He was seen on Sunday morning as he piloted a hi-tech DJI Phantom 4 drone – worth more than £1200 and boasting a high-definition camera – just yards from where children stood watching.

The man using the drone in Princes Street Gardens.

The man using the drone in Princes Street Gardens.

There is no suggestion he was putting anyone at risk and he may not have been aware of the regulations.

But rules drawn up by the Civil Aviation Authority state drones must not be flown within 50 metres of people, vehicles, buildings or structures – and should not fly over congested areas.

Last year, a man was charged with flying a drone over Edinburgh Castle, in one of the first cases of its kind.

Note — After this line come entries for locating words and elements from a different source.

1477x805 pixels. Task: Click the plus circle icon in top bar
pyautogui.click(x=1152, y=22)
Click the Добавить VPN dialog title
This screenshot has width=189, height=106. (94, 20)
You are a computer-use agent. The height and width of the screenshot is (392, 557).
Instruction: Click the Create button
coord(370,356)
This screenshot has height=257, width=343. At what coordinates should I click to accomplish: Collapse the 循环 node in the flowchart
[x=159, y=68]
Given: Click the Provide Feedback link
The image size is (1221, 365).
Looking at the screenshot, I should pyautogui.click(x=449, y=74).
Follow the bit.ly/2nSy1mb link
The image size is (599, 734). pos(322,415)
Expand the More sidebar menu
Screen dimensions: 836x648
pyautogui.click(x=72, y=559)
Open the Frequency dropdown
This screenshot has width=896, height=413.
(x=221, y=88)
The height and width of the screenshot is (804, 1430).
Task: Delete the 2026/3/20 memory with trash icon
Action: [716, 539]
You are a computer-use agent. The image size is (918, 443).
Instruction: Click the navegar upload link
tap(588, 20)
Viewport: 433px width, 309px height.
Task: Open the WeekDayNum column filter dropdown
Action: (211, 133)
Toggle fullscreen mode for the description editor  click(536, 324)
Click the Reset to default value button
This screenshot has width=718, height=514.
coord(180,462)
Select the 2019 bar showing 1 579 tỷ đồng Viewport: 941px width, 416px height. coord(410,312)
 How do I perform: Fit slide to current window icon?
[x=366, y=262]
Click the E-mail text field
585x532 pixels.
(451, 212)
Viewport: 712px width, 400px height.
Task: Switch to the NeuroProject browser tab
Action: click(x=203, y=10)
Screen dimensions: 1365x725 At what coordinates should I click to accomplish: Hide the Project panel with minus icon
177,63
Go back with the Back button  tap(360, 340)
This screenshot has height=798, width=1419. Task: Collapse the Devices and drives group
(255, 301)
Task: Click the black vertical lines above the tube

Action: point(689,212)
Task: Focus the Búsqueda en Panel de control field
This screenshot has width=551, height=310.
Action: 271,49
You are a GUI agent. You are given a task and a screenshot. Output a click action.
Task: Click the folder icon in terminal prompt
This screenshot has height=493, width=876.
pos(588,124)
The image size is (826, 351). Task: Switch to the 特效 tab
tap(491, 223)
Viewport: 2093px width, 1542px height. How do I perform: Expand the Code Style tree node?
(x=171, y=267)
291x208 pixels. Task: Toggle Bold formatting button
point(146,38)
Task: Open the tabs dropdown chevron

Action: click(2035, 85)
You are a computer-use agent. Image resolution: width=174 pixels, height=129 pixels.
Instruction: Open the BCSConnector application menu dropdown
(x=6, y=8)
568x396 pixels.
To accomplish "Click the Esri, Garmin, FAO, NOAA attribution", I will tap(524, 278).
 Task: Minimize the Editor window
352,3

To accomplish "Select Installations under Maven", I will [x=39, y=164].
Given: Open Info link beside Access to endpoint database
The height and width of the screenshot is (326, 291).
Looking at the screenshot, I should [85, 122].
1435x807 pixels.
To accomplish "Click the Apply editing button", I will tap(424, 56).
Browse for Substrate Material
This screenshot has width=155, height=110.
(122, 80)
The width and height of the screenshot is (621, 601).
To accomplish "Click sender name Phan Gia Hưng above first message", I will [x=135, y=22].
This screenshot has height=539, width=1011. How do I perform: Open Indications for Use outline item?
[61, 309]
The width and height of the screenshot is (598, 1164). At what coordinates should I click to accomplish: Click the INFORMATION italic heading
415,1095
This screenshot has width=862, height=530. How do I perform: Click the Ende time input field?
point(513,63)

And yesterday a police investigation was under way after a plane approaching Heathrow Airport flew into what is believed to have been a drone on Sunday afternoon.

Tory councillor Cameron Rose, a former police officer, said more publicity of the benefits and dangers posed by drones was “urgently needed”.

He said: “Drones are a superb use of technology.

“They can be used for surveying, filming, searching for missing persons and are especially useful in rural areas. And they can be cheap as chips.

“On the other hand, misuse can be catastrophic – as we have seen recently.

“Misuse must be policed robustly and people need to know what is allowed both to fly them and to enable the report of misuse.”

A council spokeswoman said: “While lightweight drones do not always require a licence, we do ask for permissions to be checked in advance.

“We do not recommend flying drones in busy or built-up areas.”

Civil Aviation Authority rules insist drones should not be flown any higher than 400ft from the ground and should be kept away from aircraft, helicopters, airports and airfields. Meanwhile, those wishing to fly drones over historic sites – such as Edinburgh Castle – and for commercial purposes must hold a licence to do so.

A spokesman for Historic Environment Scotland said: “The use of mechanically propelled items and UAVs [unmanned aerial vehicles] at any of our properties are subject to a strict application and assessment process, ensuring all necessary safety, piloting and other legal aviation requirements are fully met.”

Police said they had received no reports regarding Sunday’s drone flight.